The Shanghai Containerised Freight Index (SCFI) is adding fuel to the fire of volatile container shipping rates, exacerbating lines' difficulties in raising rates in an environment of overcapacity, according to NYK Line chief executive Jeremy Nixon.
In an interview with Lloyd's List during the Global Liner Shipping Asia conference, Nixon said:"We need to somehow find a way in collaboration with our customers to have more stability in the way that we price."
He said container shipping had become a commoditised industry, where rates were set by supply and demand, but the supply and demand side had currently lost its equilibrium due to various factors, leading to volatility and sharp swings in rates
"One area that probably doesn't help the situation is the Shanghai Containerised Freight Index, which offers complete transparency to what the spot market is doing week by week and that is simply exacerbating the situation."
Nixon said container shipping had become a commoditised industry, where rates were set by supply and demand. But the supply and demand side had lost its equilibrium, leading to volatility and sharp swings in rates.
"Carriers cannot control prices," Nixon said. "We live in a regulatory environment where players cannot come together and decide on pricing levels. The ability to control price is simply not there and we are working on pure economics, which is why we are seeing such volatility."
This was good for neither lines nor their customers, he added.
"I know our customers hate it; it also adds a lot of complexity into the way we do our business in terms of trying to forecast results and how we do our invoicing."
An emphasis on spot market pricing was distorting the industry, Nixon said.
"Some customers want to be on long-term contracts and some want to work the spot market, we understand that, but if you want to have a spot rate that's what you get this week, subject to space and equipment. But if you want a long-term contract we have to protect that space and keep the customer happy, and we can't mix up the two.
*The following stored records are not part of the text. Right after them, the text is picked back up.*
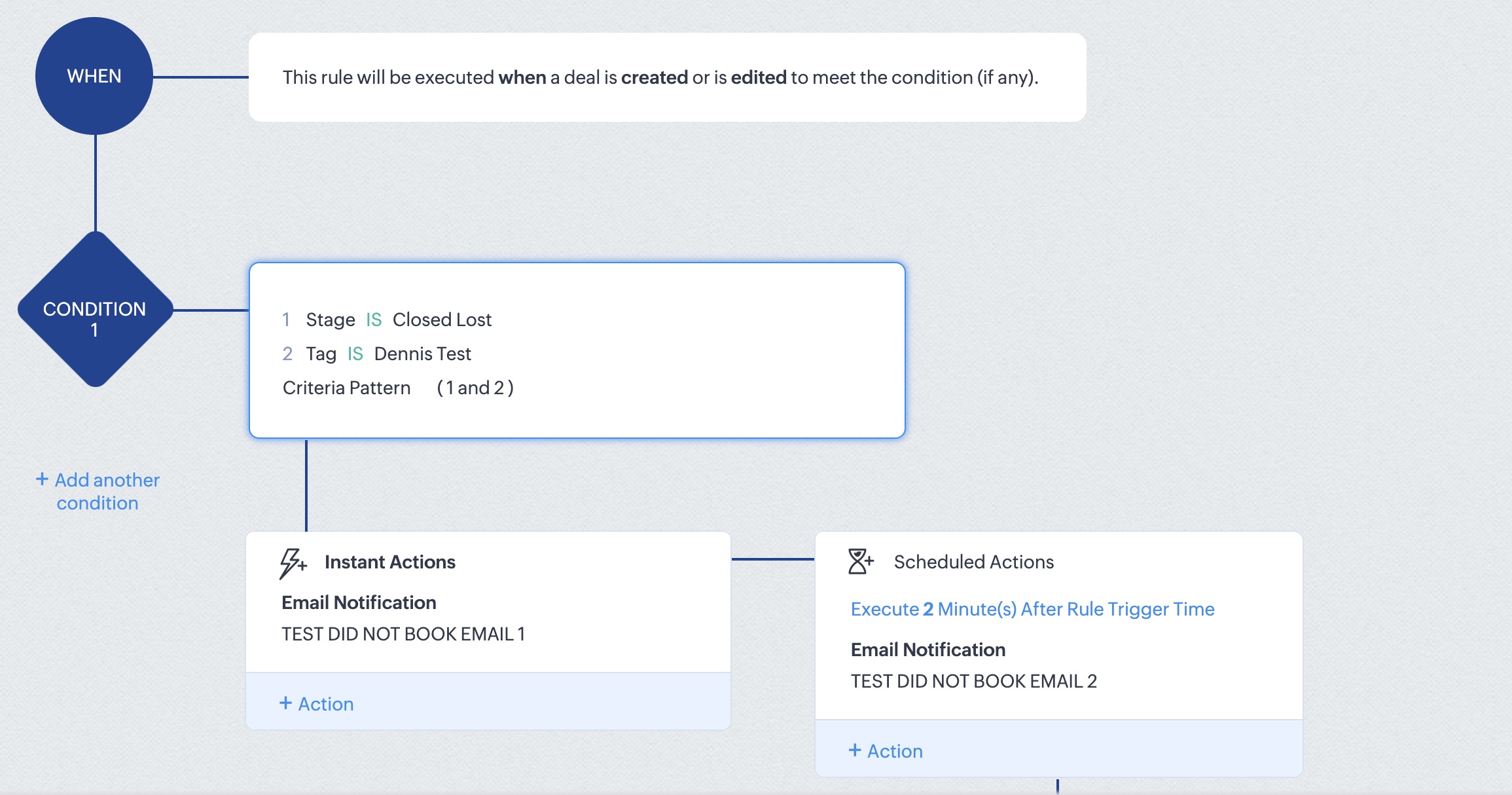Click the plus icon under Instant Actions
The height and width of the screenshot is (795, 1512).
pyautogui.click(x=285, y=703)
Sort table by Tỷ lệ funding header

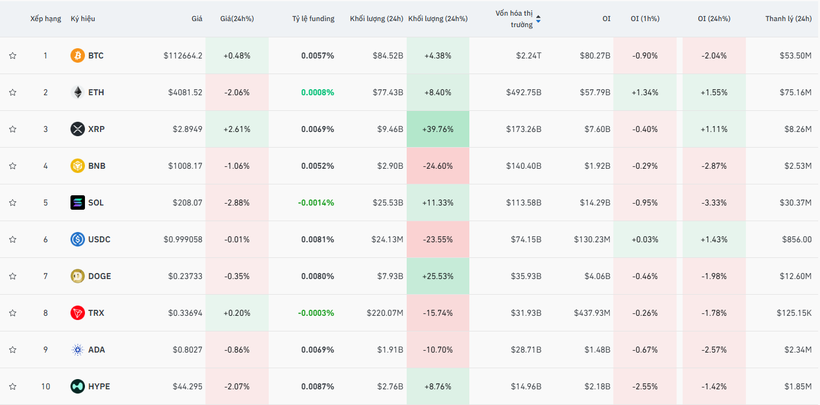[x=313, y=19]
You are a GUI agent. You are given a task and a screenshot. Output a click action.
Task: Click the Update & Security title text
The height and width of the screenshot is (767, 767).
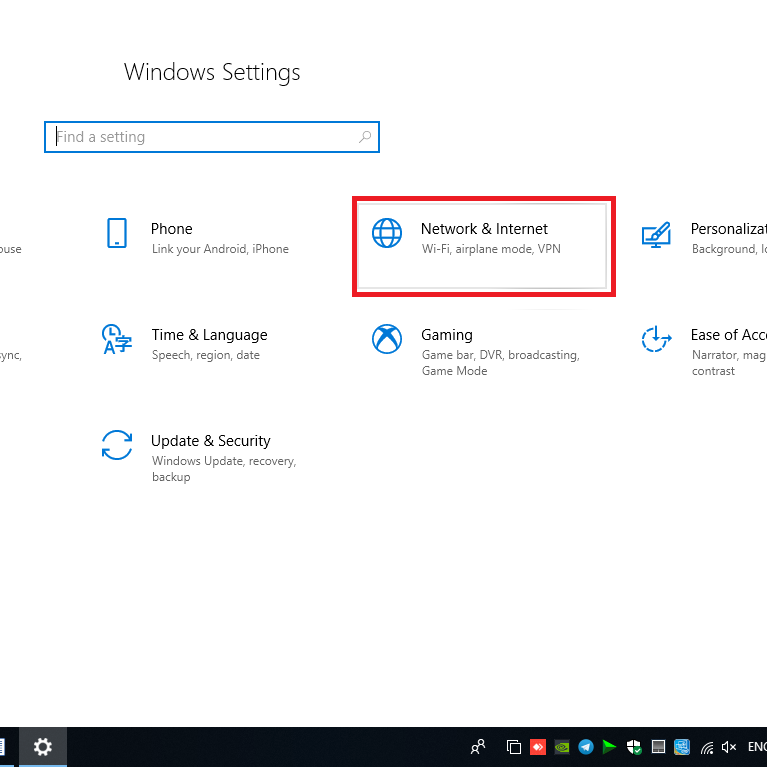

But that's where we've got to in the industry at the moment, where there's a lot of complexity and pricing volatility."
The impact of this volatility can be seen in lines'financial results over the past couple of quarters. The 16 of the top 20 lines that report financial data reported an average operating margin of just 2.6% in the second quarter, which while positive in some respects, is not good by any industry standard.
However, within those figures lies a large range of numbers, with lines such as Wan Hai delivering an operating margin of 11% and others working in negative territory.
"Fortunately, at NYK we're in positive territory but we continue to be buffeted by the global markets," Nixon said.
There were several factors behind the spread in results, Nixon said, but an apples-to-apples comparison was not always easy.
"Some carriers are adding their logistics businesses into their results, some their terminal businesses. Others include shipbuilding subsidies and there is some beautification of results ahead of IPOs, so there are quite a few moving parts."
But overall, scale was an important factor.
"We are in a business of economies of scale and the larger you are the more you can dilute down your administration costs," Nixon said. "If you get caught in too many long, thin trades you get caught out there."
The second consideration is where each carrier is in its investment strategy. "Some are well down the track in having ordered and built big ships, and there is no doubt big ships help. If you can deploy 14,000 teu vessels and not 8,000 teu ones you have an advantage. On the US east coast if you can deploy 8,000 teu-9,000 teu ships instead of panamaxes that makes a big difference."
The third thing was the speed with which a line could accelerate its own performance.
"You might have all the steel and all the IT systems, but I still believe this is a people business,"Nixon said. "It's about managing, motivating and getting performance out of your team. If you've got good teams focused on costs you can outperform a larger carrier that doesn't have that urgency."
Nixon was more sanguine on the ordering spree that has led to overcapacity in the market, particularly on the Asia-Europe trade lane and where the lines stand accused of exacerbating the supply and demand imbalance.
"Ships are long-term investments that take 18 months to three years in the planning cycle," Nixon said. "When you order a ship you don't just order one, but a set of them, to operate a loop. It does take some crystal ball-gazing and some lead time to bring the assets online. As we've seen this year, suddenly you get a change in the demand situation and demand can contract or expand much more quickly than we can control the supply side."
Nevertheless, ships were still needed, he said.
If the overall market globally is about 170m teu laden, even with a 3% growth in trade you still need 450,000 teu of standing slots a year. Even if you use 22.5 years as the age for scrapping ships, on a fleet of 19m teu today, 800,000 teu is needed just to replace that. If you add that up you need about 1.3m teu a year to stand still.
"The problem is that over the past couple of years we've been adding about 1.5m teu-1.6m teu, which is in hindsight over the top in relation to where the demand picture is now, but we still need to order."
The complexity was that most of the ships that had been ordered in the past two or three years had been larger ones that are focused on the Asia-Europe trade, which accounts for only 22m teu out of the global 170m teu.
"A lot of carriers have ordered the right number of teu,but they've just decided largely to put them all into one asset class and all onto one particular trade, which has then kicked off this massive cascade that we're going through now," Nixon said.